- The concerns with the Wheels Up stock
- Why Wheels Up Experince has been trading lower than its potential
Since Wheels Ups SPAC merger deal in July, the UP stock has been declining rapidly. Wheels Up Experience has the potential to transform the private aviation industry but there are concerns, some of which are widespread among SPACs and others endemic to Wheels Up itself. At the moment, there are dozens of stocks like Wheels Up Experience (UP) in the market, The question for UP stock, as with nearly all of these names, is whether the decline is due to short-term trading dynamics or a correction in the market’s long-term assessment of the business.

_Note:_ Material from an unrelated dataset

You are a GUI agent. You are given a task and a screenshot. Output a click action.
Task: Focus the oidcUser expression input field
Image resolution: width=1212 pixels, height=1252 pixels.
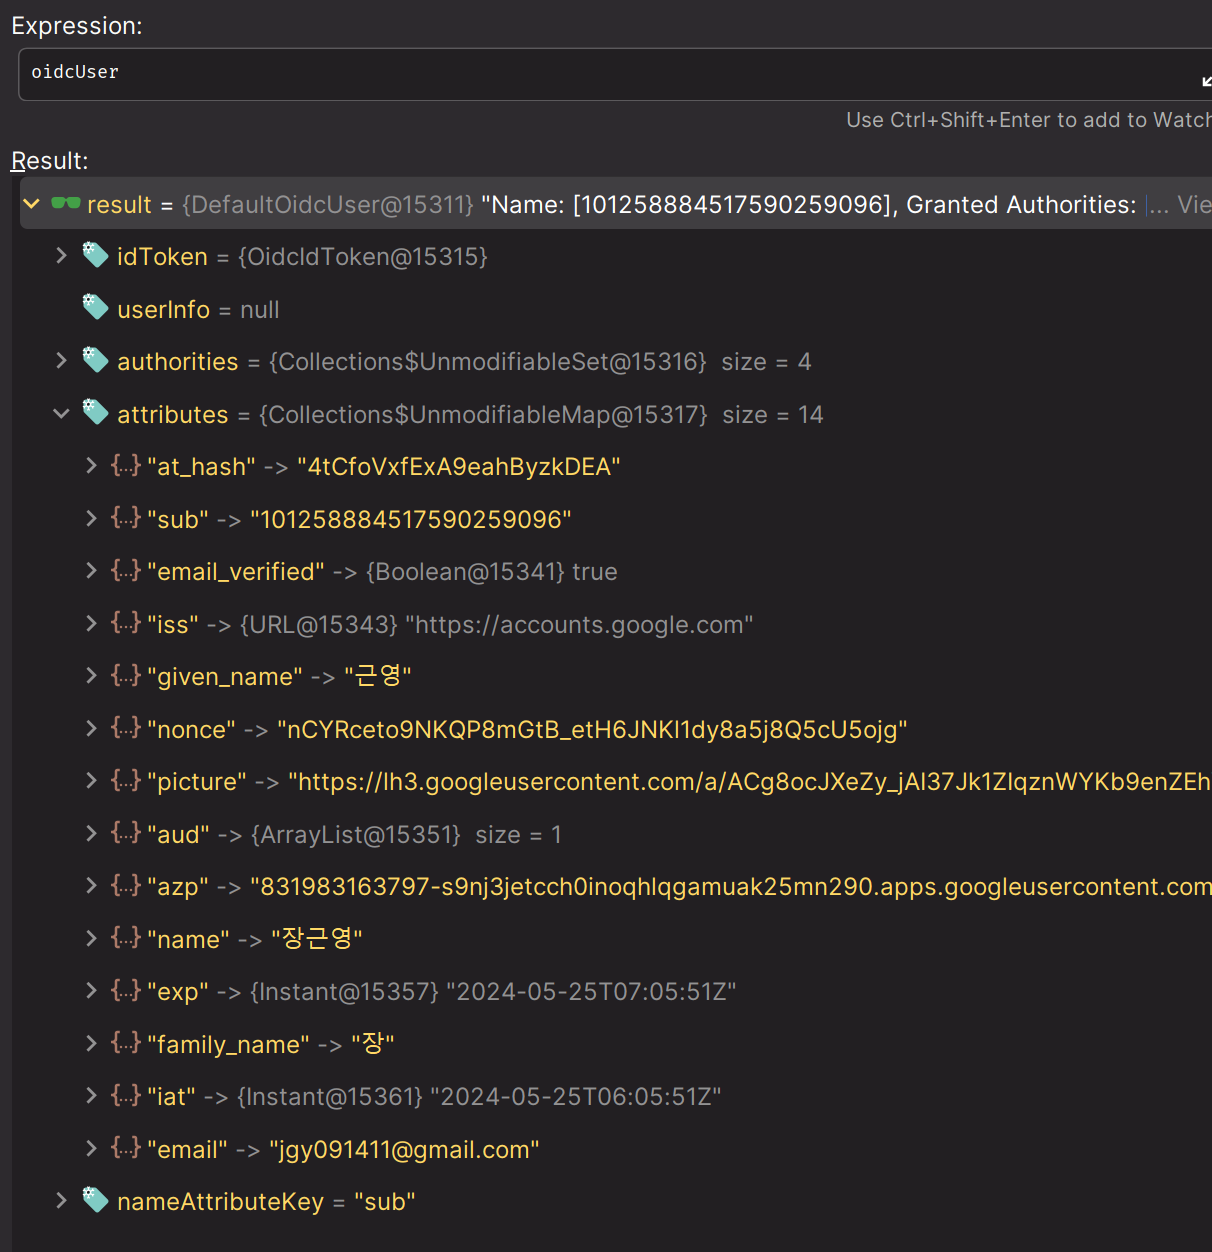point(600,73)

As with so many SPACs, the story from the company is that there’s a massive, untapped opportunity that only Wheels Up can truly serve. But recent trading shows that investors are not buying very many of those stories right now, and certainly not the one that Wheels Up is telling.

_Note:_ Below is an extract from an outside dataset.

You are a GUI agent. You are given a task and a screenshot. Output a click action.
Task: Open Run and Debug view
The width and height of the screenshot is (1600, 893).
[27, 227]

It’s tempting in that context to see Wheels Up as a pandemic winner, but that doesn’t appear correct when looking at market share figures. By hours, Wheels Up last year moved from 11th to 3rd among U.S. private jet operators, behind only Berkshire Hathaway (BRK.A) (BRK.B) unit NetJets and Directional Aviation’s FlexJet. Even though the pandemic no doubt did help, it also allowed the company to acquire customers who aren’t necessarily going to be lost once normalcy finally and mercifully returns; among spenders above $25,000 annually, Wheels Up historically has seen ~90% retention, and management said after Q2 that figure is holding up so far in 2021.